Studierende geben den Kampf gegen Studiengebühren noch nicht auf. Sie bunkern die Unigebühren und halten einen alten Völkerrechtsartikel hoch – um Massen zu mobilisieren

„Die Universitäten können es sich gar nicht leisten, einen Großteil ihrer Studierenden zu exmatrikulieren“

Das Aufstellen der Weihnachtsbäume war bisher immer das Rückzugssignal. Dann packte noch jede Studentenbewegung seit Rudi Dutschke die Parolen ein. Nicht so die KommilitonInnen der Universität Heidelberg. „Boykott der Studiengebühren jetzt auch in Heidelberg“, gaben sie am Freitag durch – und versprachen, tapfer durchzuhalten. Bis zu ein Drittel der Heidelberger Studierenden wollen sie animieren, ihre Studiengebühren nicht an das Land, sondern auf ein Treuhandkonto zu überweisen. „Dem politischen Druck einer solchen Aktion kann nicht ausgewichen werden“, sagte der Antigebührenaktivist Christian Axtmann der taz.

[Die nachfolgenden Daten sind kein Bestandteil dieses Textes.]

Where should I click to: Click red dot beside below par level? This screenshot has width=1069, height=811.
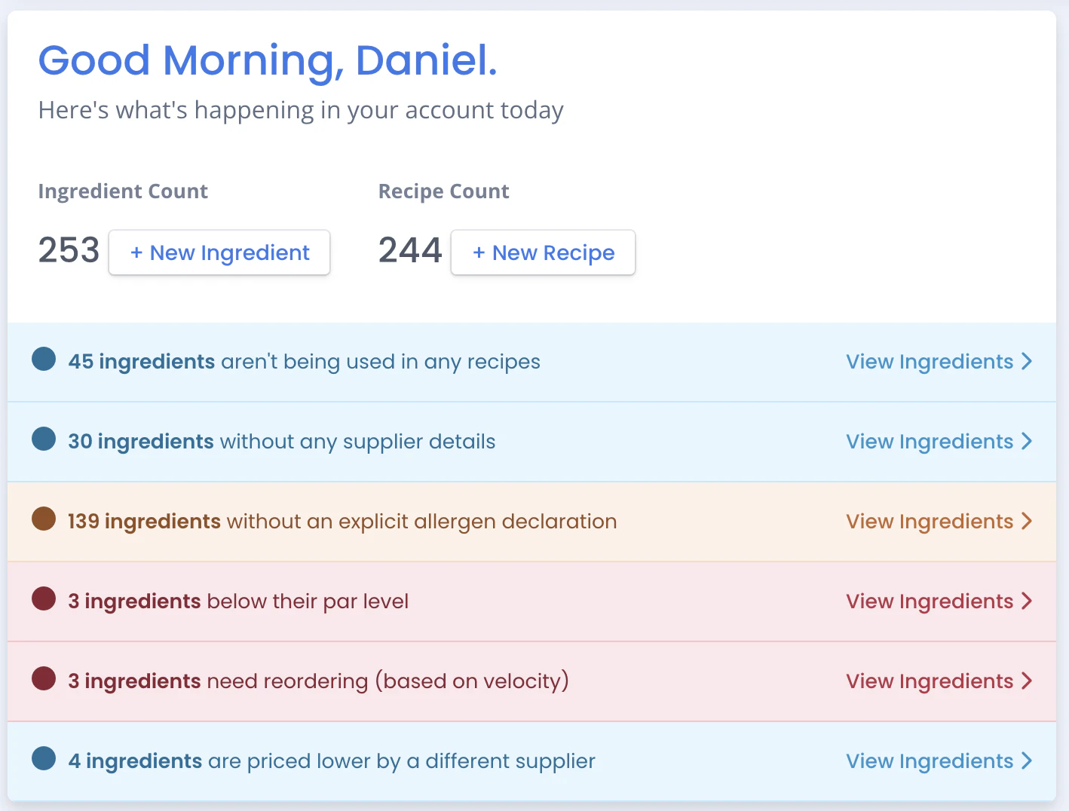click(44, 599)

Ab 2007 werden schrittweise in mehreren Bundesländern Gebühren von 500 Euro eingeführt. Die neue Taktik dagegen heißt Verweigerung. Die OrganisatorInnen rufen ihre KommilitonInnen zu einem Massenboykott auf. Bundesweit will man ein Quorum von 400.000 GebührenboykotteurInnen erreichen. „Die Unis können es sich nicht leisten, einen Großteil ihrer Studierenden zu exmatrikulieren“, meint Axtmann. Und auch Konstantin Bender vom bundesweiten „freien zusammenschluss von studentInnenschaften“ (fzs) hat Hoffnung: „Da werden sich nicht nur linke Spinner, sondern viel breitere Kreise beteiligen.“ Eine Vorzeigeuni wie Heidelberg auf ihre Seite gebracht zu haben, das ist neuer Ansporn.

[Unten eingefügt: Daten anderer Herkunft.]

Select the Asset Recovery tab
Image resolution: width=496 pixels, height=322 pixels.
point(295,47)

Gelingt der Massenboykott nicht, werden die Gebühren an die Hochschulen weitergeleitet. Allerdings gibt auch die andere Seite nicht nach. Die Ministerien machen Druck. „Die Protestfront wird sich in Grenzen halten, deshalb ist das für uns kein Thema“, sagte ein Sprecher des Wissenschaftsministeriums Baden-Württemberg der taz. Wer die Zahlung verweigere, werde seinen Studienplatz verlieren, droht Minister Peter Frankenberg. Die meisten täten daher gut daran, „Sinn und Zweck der Gebühren“ zu „erkennen“.

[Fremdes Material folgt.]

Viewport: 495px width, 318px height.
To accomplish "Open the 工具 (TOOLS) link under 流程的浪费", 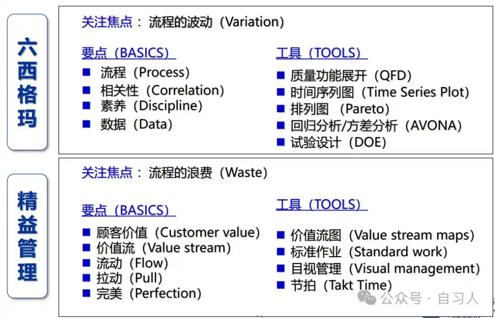I will pyautogui.click(x=322, y=204).
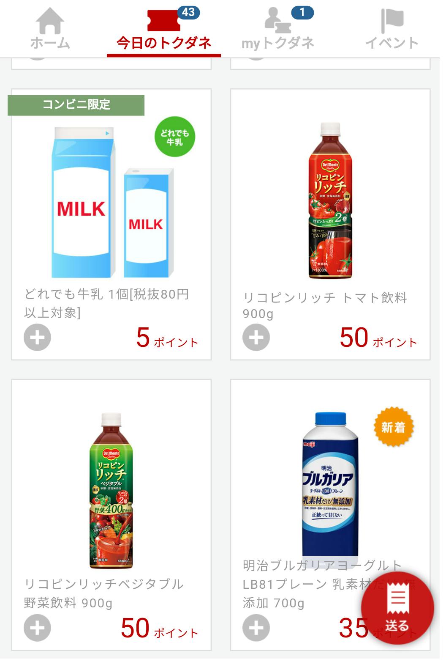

Aber selbst wenn der Boykott in die Hose geht, meinen die Studis noch einen zweiten Trumpf im Ärmel zu haben: das Völkerrecht. Mit dessen Unterzeichnung im Jahre 1968 hat sich die Bundesrepublik den völkerrechtlichen Inhalten des UN-Sozialpakts verschrieben. In diesem findet sich der Artikel 13, der einen freien Hochschulzugang insbesondere durch die „allmähliche Einführung der Unentgeltlichkeit“ fordert. Der Protest würde sich damit in Justizias Hände begeben. Eine Beschwerde vor dem UN-Ausschuss für wirtschaftliche, kulturelle und soziale Rechte soll nun ein kostenfreies Studium ermöglichen.

„Das ist eine neue Form des Widerstands“, sagt fzs-Vorstand Bender. Das Verfassungsgericht habe die Bundesländer auf die Bedeutung des Vertrags für die Studiengebühren hingewiesen. „Doch der Pakt wurde nicht berücksichtigt“, so Bender. Ein Rechtsgutachten soll Anfang 2007 internationalen Druck bewirken. Die Gebührengegner hoffen auf eine Rüge der UN. „Dann steht die Bundesrepublik ziemlich dumm da“, sagt Wilhelm Achelpöhler, Münsteraner Rechtsanwalt und Verfasser des Gutachtens. Zudem wird die UN mit einem Bericht auf das Problem aufmerksam machen.

Die Beschwerde soll anderen Ländern im Kampf gegen Studiengebühren ein Beispiel sein. Ist sie erfolgreich, hätten Studierende vor deutschen Verwaltungsgerichten künftig das Völkerrecht im Rücken. „Das ist eine Argumentationshilfe völlig neuer Qualität“, sagt Bender. Für die Gebührengegner ist die Aussage des Sozialpakts eindeutig: „Unentgeltlichkeit heißt keine finanzielle Belastung für die Hochschulbildung“, so Achelpöhler.

Artikel 13 wird aber auch anders interpretiert. Manche Juristen sehen im Sozialpakt kein grundsätzliches Verbot von Gebühren – solange sie sozial verträglich sind und neue Studienplätze schaffen. Davon ist das baden-württembergische Wissenschaftsministerium überzeugt.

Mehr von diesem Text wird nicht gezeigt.